Mesmo querendo evitar, não tem como: Adeus, Williams.

Marcel Pilatti

Marcel Pilatti
Marcel Pilatti
Chegou a cursar jornalismo, mas é formado em Letras. Sua primeira lembrança na F1 é o GP do Japão de 1990.

7 Comments

  1. ANTONIO LUIS SANTOS VIEIRA disse:

    Eu limparia a barra do Ralf Schumacher por conta de, mesmo com o fraco carro daquele ano ter marcado TODOS (!) os pontos do time no ano de 1999…

  2. Mauro Santana disse:

    Belo texto Marcel!

    Os tempos são outros, e infelizmente, o futuro da Williams parece que será o mesmo da Tyrrell, Brabham, Ligier, Minardi, Jordan…

    Ficará a saudade e as lembranças boas.

    Abraço!

    Mauro Santana
    Curitiba PR

  3. Anderson disse:

    Sou de 85 e cresci vendo Mansel, Prost, Senna, Hill pilotando esses carros magníficos. Mas como o texto disse um conjunto de fatores fez ela ser o que é hoje, mas dois devem ser lembrados o primeiro eles pararam no tempo, depois que o Adrian Newey saiu a equipe se perdeu não teve ninguem forte na engenharia, e o Sir Frank não escolheu alguem verdadeiramente preparado para assumir a direção esportiva a filha talvez pudesse ser boa na parte administrativa, mas na esportiva ja mostrou que não esta preparada. Segundo detalhe, a Willians foi uma das equipes que mais sentiu a proibição do patrocínio das empresas de tabaco, e hoje a f1 e um esporte carissimo, tanto que temos apenas três fabricas ds motores (tem a quarta que e a Honda mas qus não da para levar em consideração), pois as outras montadoras acham o custo altíssimo.

  4. Lucas Giavoni disse:

    Em 1982 Ron Dennis seduziu na cara-dura o Mansour Ojjeh pra TAG deixar de ser patrocinadora da Williams, e botou o cara pra assinar o cheque da construção do motor Turbo pela Porsche – o que levaria a McLaren a três anos de domínio com esse motor.

    Ou Claire não lembra, ou omite esse fato ao lembrar dos “bons e velhos tempos entre Ron e Frank”…

  5. Fernando Marques disse:

    Marcel,

    não há equipe que se sustente na Formula 1 sem uma grande montadora por trás … tirando a RBR, equipes tradicionais e vencedoras como a Mclaren e Willians viraram apenas meros coadjuvantes …
    No caso da Willians então, me parece um problema muito grave já que Sir Frank Willians já deu tudo o que podia dar ao time … com estrutura muito familiar, a herança hereditária que assume o time não tem a mesma competência … Na Mclaren a diferença é que Ron Dennis não apita mais nada lá dentro … e ela ainda demonstra forças para conseguir boas parceiras, mesmo a parceria em questão não seja feliz como foi o caso da parceria com a Honda …
    Se a RBR não arrumar logo um bom motor para 2019 em diante, também vira coadjuvante com certeza …

    Fernando Marques
    Niterói RJ

  6. Rubergil Jr. disse:

    De fato é muito triste ver o estágio em que a Williams se encontra. Me lembra um pouco o que aconteceu com a Brabham.
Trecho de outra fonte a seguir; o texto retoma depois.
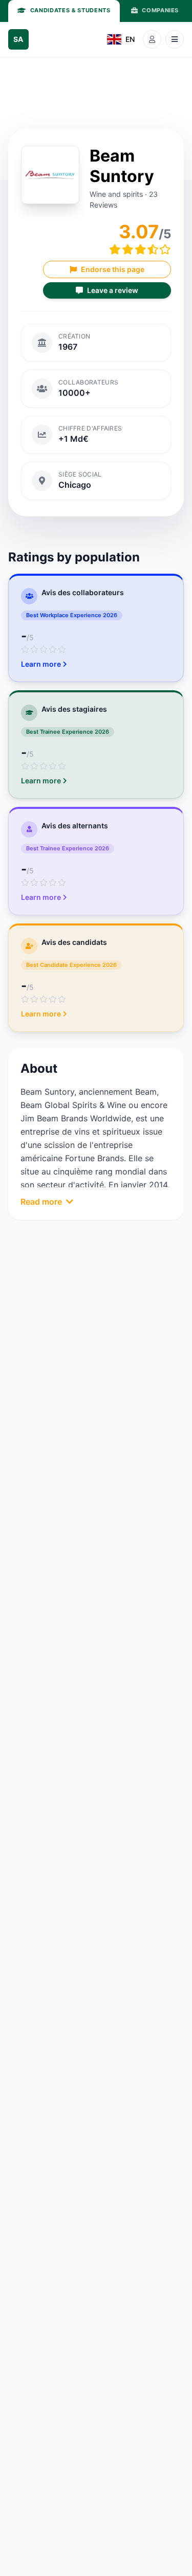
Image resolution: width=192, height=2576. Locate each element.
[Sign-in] (152, 39)
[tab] (64, 11)
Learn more (41, 664)
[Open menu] (174, 39)
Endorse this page (112, 269)
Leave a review (112, 290)
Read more (41, 1201)
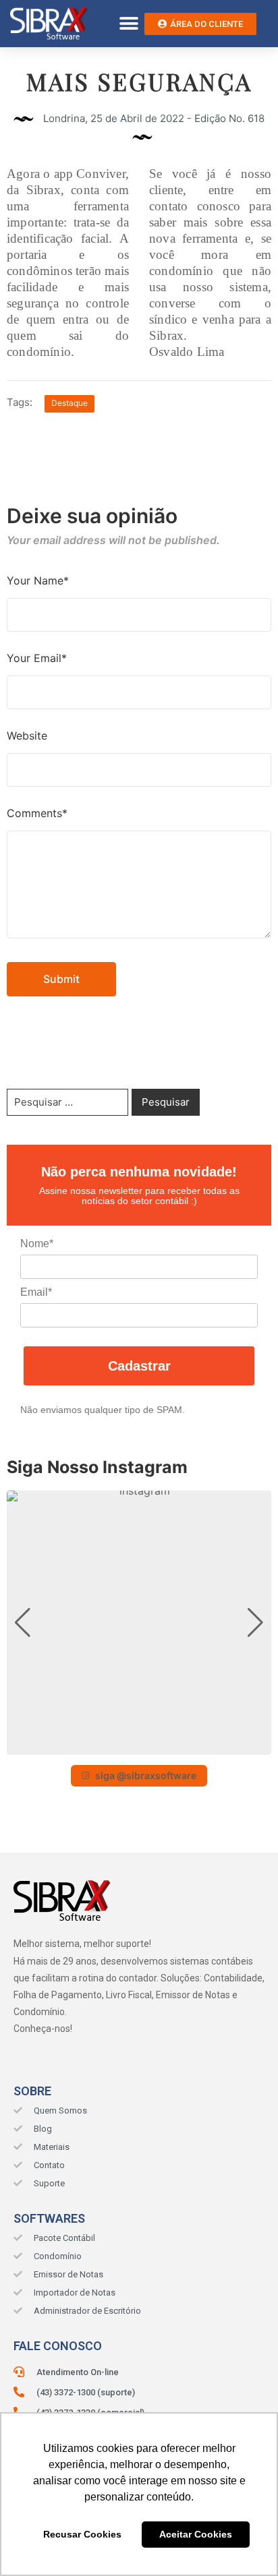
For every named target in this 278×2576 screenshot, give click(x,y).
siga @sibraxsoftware (145, 1775)
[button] (129, 24)
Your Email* (37, 658)
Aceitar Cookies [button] (195, 2534)
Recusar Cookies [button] (82, 2534)
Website (27, 735)
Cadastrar (139, 1365)
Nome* (36, 1243)
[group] (139, 1623)
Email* (36, 1292)
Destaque (69, 403)
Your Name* (38, 580)
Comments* (37, 813)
    Sobre essa da McLaren roubar patrocinio da Williams, no tempo de Frank e Ron sim acontecia – e o Edu chegou a escrever uma coluna sobre ambos e citar este fato:
    http://gptotal.com.br/2005/Colunas/Eduardo/20080201.html

    Torço pra que a Williams se recupere, mas acho muito improvável que isto aconteça, infelizmente.